▸ **THE DATA**:
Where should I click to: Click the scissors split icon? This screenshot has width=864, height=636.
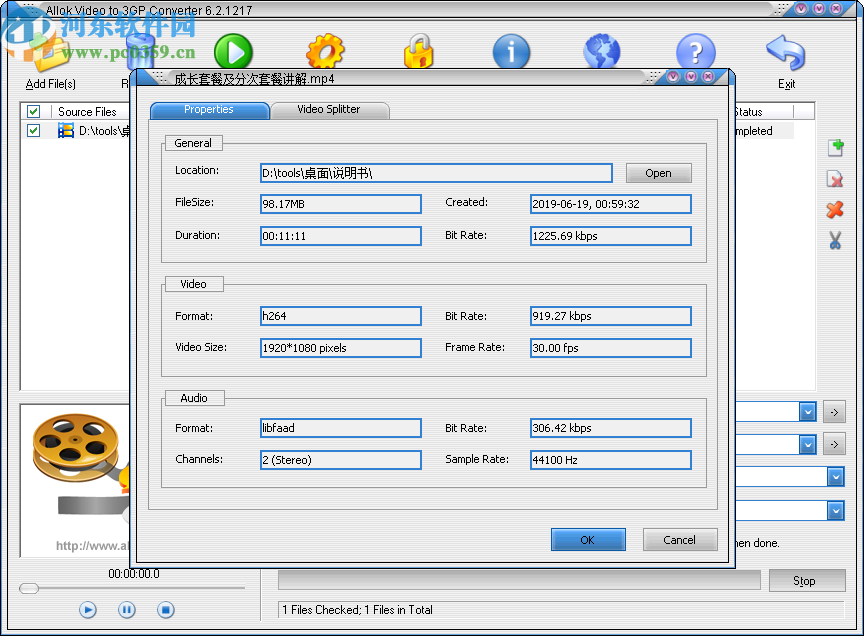coord(835,240)
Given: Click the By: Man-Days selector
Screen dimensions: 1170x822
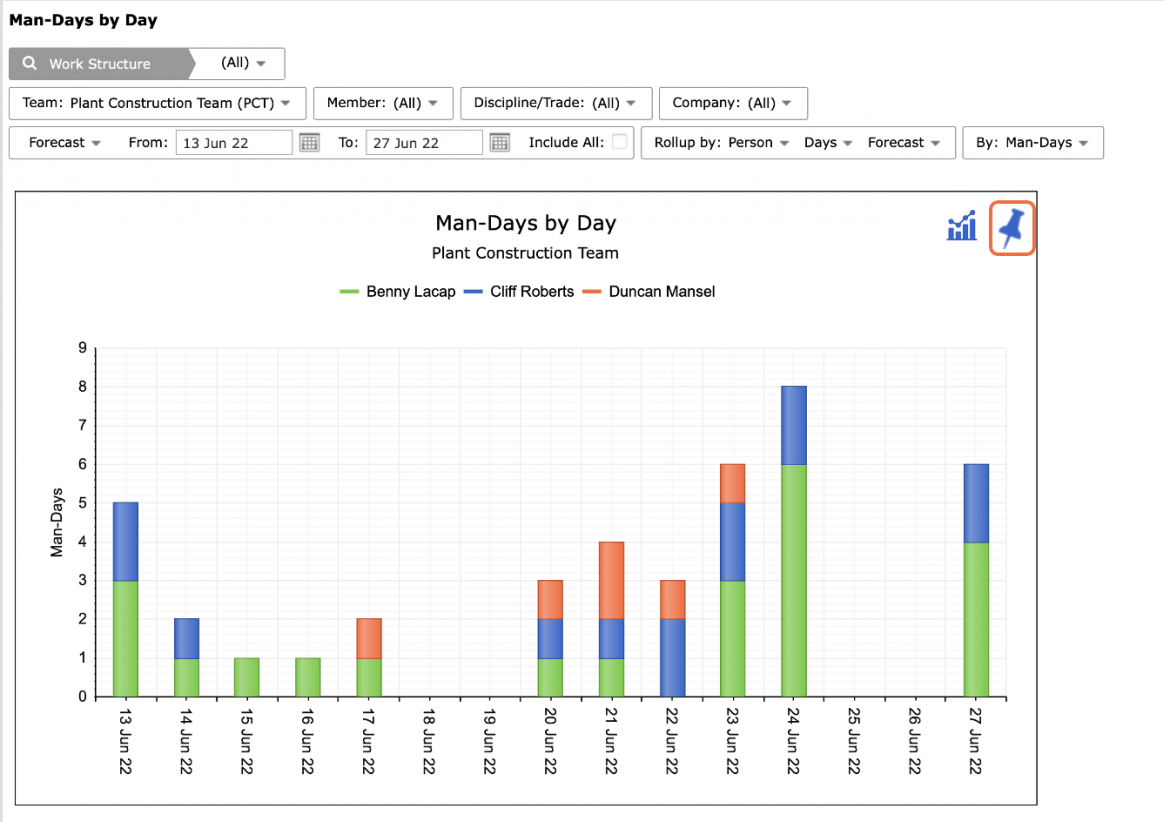Looking at the screenshot, I should [x=1033, y=142].
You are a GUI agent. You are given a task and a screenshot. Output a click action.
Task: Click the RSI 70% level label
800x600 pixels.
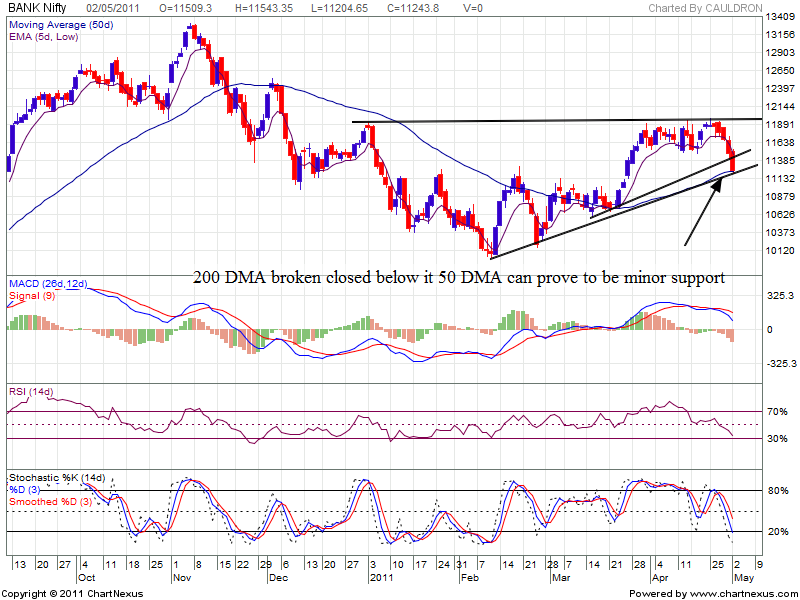tap(776, 411)
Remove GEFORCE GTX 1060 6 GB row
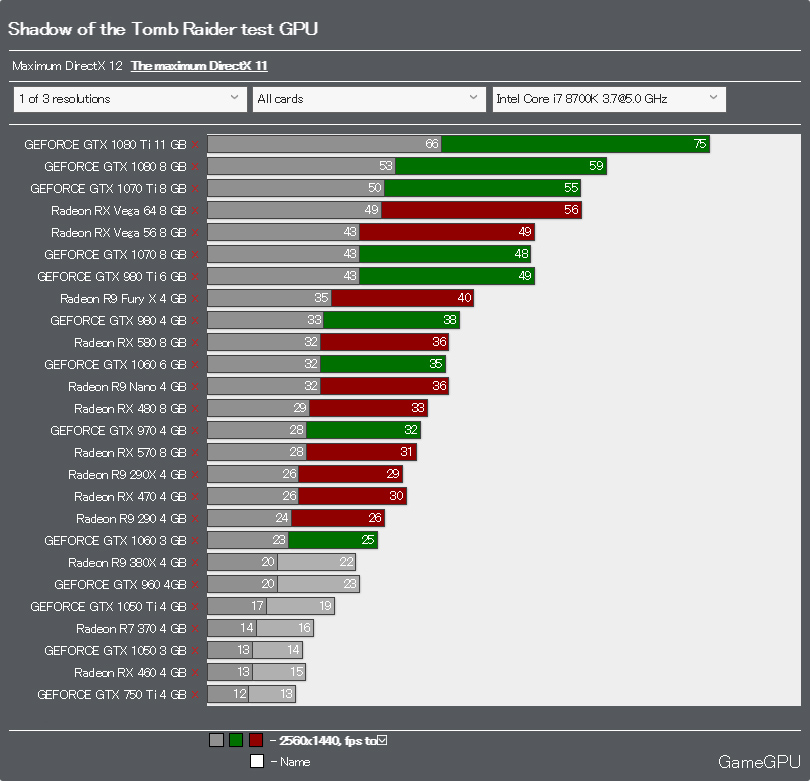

▸ **YOUR ASSIGNMENT**: Repeat every record above exactly, but leave out any pictures.

▸ **ANSWER TO THIS TASK**:
Where should I click to: Click the scissors split icon? This screenshot has width=864, height=636.
coord(835,240)
Given: Click the By: Man-Days selector
Screen dimensions: 1170x822
Looking at the screenshot, I should [x=1033, y=142].
You are a GUI agent. You are given a task and a screenshot. Output a click action.
Task: Click the RSI 70% level label
800x600 pixels.
tap(776, 411)
Remove GEFORCE GTX 1060 6 GB row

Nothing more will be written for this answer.